I absolutely hate working within the confines of a software I don't understand. It took me about 3 hours of trial and error to get my sea legs but it went pretty quickly from there. One thing you will find is that Rob, the guy that created the software is extremely fast at responding to e-mailed questions at all hours of the day, night and weekends.
If you have any specific questions, I will be happy to offer what guidance I can. e-mail me at [email protected]

Ed

Don't see why you couldn't adjust the software standards to use pocket screws but I also don't know why you would want to for most of the joints. All my lower cabs are constructed using dado cuts and through screws. Most of my uppers are assembled the same way with one or two exceptions. Much stronger and easier to asemble that way.


----------



## smontanye (Jul 26, 2007)

i think this program may be too detailed for me, Im more looking for a program where i draw my walls, then make a cabinet stlye and size then be able to drag it in place. I guess more of a layout tool then a cabinet designer. Do you know of programs the would do this for me?


----------



## edp (May 25, 2007)

smontanye said:


> i think this program may be too detailed for me, Im more looking for a program where i draw my walls, then make a cabinet stlye and size then be able to drag it in place.
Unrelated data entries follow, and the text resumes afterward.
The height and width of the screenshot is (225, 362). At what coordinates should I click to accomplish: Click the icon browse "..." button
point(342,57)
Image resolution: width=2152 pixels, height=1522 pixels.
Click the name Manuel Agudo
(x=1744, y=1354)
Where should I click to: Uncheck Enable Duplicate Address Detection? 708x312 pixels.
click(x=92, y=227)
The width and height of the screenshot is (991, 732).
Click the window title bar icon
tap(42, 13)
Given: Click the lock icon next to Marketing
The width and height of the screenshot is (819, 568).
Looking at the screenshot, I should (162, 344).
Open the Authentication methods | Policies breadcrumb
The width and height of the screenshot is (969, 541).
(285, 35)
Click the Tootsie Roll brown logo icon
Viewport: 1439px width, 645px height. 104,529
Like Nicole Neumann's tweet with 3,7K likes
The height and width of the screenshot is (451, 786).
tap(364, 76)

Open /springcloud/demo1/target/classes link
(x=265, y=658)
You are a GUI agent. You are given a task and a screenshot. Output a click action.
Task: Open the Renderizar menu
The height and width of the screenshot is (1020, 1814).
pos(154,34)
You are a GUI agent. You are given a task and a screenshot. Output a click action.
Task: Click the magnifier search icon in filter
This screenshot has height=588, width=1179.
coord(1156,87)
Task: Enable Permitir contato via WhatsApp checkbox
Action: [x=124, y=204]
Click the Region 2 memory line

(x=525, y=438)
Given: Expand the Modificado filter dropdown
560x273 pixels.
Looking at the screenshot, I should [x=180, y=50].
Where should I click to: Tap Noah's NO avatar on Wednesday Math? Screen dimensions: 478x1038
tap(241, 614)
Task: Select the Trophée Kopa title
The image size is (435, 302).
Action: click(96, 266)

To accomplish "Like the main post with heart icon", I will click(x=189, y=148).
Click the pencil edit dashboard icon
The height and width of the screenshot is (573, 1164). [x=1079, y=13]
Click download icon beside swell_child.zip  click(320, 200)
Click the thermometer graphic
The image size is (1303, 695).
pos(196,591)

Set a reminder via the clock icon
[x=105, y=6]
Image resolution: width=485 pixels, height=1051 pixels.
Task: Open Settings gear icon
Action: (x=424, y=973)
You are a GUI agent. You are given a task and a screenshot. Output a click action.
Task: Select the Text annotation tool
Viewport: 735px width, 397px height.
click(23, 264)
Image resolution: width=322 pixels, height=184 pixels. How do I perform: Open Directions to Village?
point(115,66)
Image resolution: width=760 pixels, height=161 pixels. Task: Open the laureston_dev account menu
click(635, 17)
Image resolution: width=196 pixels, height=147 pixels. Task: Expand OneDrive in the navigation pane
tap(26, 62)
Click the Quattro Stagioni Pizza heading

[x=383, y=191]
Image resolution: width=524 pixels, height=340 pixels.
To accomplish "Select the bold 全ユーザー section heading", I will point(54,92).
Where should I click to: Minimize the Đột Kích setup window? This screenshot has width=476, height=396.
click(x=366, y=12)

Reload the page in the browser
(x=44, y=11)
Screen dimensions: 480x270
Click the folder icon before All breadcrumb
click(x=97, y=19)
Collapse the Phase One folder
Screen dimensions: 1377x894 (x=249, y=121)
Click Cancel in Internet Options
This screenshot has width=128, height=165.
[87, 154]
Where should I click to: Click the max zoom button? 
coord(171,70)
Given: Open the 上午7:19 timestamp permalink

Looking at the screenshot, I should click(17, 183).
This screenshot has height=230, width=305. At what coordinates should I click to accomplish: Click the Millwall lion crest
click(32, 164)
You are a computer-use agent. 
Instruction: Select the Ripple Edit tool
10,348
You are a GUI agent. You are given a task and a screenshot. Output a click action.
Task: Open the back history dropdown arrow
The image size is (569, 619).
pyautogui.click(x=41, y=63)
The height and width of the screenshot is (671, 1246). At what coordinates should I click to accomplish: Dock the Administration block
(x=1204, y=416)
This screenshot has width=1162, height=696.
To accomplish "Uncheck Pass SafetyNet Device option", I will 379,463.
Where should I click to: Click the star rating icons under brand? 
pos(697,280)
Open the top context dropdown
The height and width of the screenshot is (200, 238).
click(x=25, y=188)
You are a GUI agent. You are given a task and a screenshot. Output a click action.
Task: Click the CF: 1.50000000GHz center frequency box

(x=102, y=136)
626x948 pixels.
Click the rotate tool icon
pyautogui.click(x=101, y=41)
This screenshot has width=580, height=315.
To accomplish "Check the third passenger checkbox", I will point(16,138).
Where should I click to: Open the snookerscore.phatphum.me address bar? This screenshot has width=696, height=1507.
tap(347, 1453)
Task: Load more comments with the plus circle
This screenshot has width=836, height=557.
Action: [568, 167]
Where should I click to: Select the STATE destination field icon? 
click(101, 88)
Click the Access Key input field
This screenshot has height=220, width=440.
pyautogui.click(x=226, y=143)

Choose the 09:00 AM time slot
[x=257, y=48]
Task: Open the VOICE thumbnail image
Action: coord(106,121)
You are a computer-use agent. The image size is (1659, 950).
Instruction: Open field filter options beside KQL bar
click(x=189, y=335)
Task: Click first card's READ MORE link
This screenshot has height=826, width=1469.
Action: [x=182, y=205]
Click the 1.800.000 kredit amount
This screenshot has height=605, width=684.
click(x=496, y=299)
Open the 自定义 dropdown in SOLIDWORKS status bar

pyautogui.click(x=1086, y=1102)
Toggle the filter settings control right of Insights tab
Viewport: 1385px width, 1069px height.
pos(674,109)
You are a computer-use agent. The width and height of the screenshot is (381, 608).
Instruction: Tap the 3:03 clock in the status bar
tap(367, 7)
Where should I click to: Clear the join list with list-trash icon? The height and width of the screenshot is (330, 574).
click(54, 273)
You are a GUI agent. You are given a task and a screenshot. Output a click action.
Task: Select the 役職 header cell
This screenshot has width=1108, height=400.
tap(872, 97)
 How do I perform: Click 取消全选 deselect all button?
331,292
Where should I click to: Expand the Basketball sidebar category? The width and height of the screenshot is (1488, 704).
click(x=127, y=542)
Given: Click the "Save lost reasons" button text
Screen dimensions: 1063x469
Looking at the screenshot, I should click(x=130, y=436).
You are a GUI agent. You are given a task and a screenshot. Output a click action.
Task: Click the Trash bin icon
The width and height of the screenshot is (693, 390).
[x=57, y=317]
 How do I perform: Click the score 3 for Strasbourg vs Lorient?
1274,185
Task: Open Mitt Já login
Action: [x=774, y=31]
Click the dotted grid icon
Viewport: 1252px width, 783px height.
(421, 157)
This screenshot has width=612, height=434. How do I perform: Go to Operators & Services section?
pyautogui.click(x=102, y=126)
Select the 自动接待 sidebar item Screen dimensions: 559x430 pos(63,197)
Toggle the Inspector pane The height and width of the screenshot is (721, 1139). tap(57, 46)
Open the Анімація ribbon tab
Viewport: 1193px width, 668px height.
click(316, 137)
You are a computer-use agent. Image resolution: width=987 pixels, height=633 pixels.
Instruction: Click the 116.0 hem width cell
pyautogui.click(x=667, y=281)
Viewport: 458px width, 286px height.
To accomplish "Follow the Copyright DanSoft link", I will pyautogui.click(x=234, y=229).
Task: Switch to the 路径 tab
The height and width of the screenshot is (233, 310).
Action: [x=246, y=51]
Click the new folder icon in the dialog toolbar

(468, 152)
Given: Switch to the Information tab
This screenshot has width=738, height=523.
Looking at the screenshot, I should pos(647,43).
I guess more of a layout tool then a cabinet designer. Do you know of programs the would do this for me?


That is exactly how cabinet planner works. First step is to open a "NEW" project and name it for your reference. Second step is to draw the walls in an overhead view by inputting length, height and relative angle. Save and close the walls page and click the icon for the wall elavation. It will ask you which wall you would like to start on. You pick it and then start making cabinet selections. Select a base or upper of the style you prefer, input the width and click ok. If you like the results, click save and move on to the next cabinet. It just takes a few dry runs to get the hang of it. Good luck

Ed


----------



## smontanye (Jul 26, 2007)

After fooling around for awhile, i think i finally beat the cabinet planner monster! did a complete wall including doors and windows from starting with walls to getting cut list. I love this program. Now when it comes to prices, im guessing that you just put in your base price for cabinets? or can it get more detailed, say bdft? so i could get an estimate of how much it will cost to make the cabinet? 

Also thanks for all the help!! I almost gave up on it at first.

just figured out finding bdft


----------